Supported Optimizers
- FewShotBayesianOptimizer - Selects best examples for few-shot prompts
- MetaPromptOptimizer - Uses LLM to generate/refine prompts
- MiproOptimizer - DSPy-based optimization
- EvolutionaryOptimizer - Genetic algorithm for prompt evolution
Usage
Streamlit UI
Access via the Mockup tab (?tab=mockup):
- Load Existing - Load contributions from Redis (fallback: JSON file)

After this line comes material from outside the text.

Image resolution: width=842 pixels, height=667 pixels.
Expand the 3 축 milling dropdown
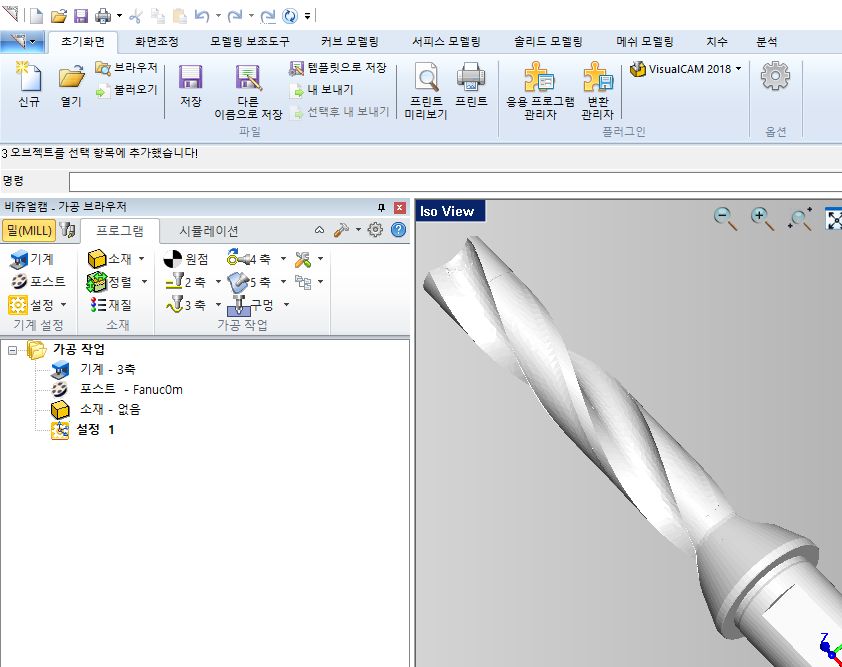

- Generate Variations - Create Levenshtein mutations
- Single Contribution - Test one contribution manually
- Field Input - Generate from reports/docs
- Storage & Opik - View statistics, export datasets
Auto-Contribution Tab - Contribution Assistant
The Auto-Contribution tab (?tab=autocontrib) provides a user-friendly 5-step workflow for citizens to create charter-compliant contributions:
📚 Source Selection → 🏷️ Category → ✨ AI Draft → ✏️ Edit → 🔍 Validate & Save
↓ ↓ ↓ ↓ ↓
(Audierne docs (7 categories) (LLM generates (User edits (Forseti 461
or paste text) draft) fields) validates)
↓
Store in Redis
with validation results
5-Step Workflow:
| Step | Name | Description |
|---|---|---|
| 1 | Source | Select inspiration from Audierne2026 docs or paste custom text |
| 2 | Category | Choose one of 7 categories (economie, logement, culture, etc.) |
| 3 | Inspiration | AI generates draft constat_factuel + idees_ameliorations |
| 4 | Edit | User modifies both fields in editable text areas |
| 5 | Save | Forseti 461 validates, then saves to Redis with results |
Key Features:
- Bilingual Support - UI and AI drafts in French or English
- AI-Assisted Drafting - LLM generates contextual draft based on source document
- Pre-Save Validation - Forseti 461 validates before storing
- Full Traceability - Validation results (is_valid, violations, confidence) stored with contribution
Storage Format:
Contributions from the Questions tab are stored with source: "input" to distinguish them from mockup-generated data:
{
"id": "input_abc123def456",
"source": "input",
"category": "economie",
"constat_factuel": "Le parking du port est souvent saturé...",
"idees_ameliorations": "Créer un parking relais à l'entrée...",
"is_valid": true,
"violations": [],
"encouraged_aspects": ["Proposition concrète", "Ancrage local"],
"confidence": 0.92,
"reasoning": "Contribution constructive et locale...",
"provider": "gemini",
"model": "gemini-2.5-flash"
}
Integration with Mockup Tab:
Contributions created via the Auto-Contribution tab appear in the Mockup tab's "Load Existing" view:
- Mockup tab first loads from Redis storage
- Falls back to JSON file if Redis is empty
- Filter by
source: "input"to see user-created contributions - Run batch validation or export to Opik datasets
Field Input Workflow
Generate themed contributions from real municipal data:
📋 Field Input → 📦 Chunking → 🔍 Theme Extraction → 🏷️ Category → 📝 Contribution Generation
↓ ↓ ↓ ↓ ↓
(90k+ chars) (15k chunks) (per chunk) (7 categories) (valid + violations)
↓ ↓ ↓
(500 overlap) (deduplicate) Store in Redis/JSON
↓
Run Opik Experiment
Document Chunking
Large documents (like public hearing transcripts, council minutes, etc.) are automatically chunked for LLM processing:
| Parameter | Value | Purpose |
|---|---|---|
CHUNK_SIZE | 15,000 chars | Max text per LLM call |
CHUNK_OVERLAP | 500 chars | Context continuity between chunks |
| Max input | ~100k+ chars | Handles full council minutes |
Processing Flow:
- Input text split into ~15k character chunks (preserving word boundaries)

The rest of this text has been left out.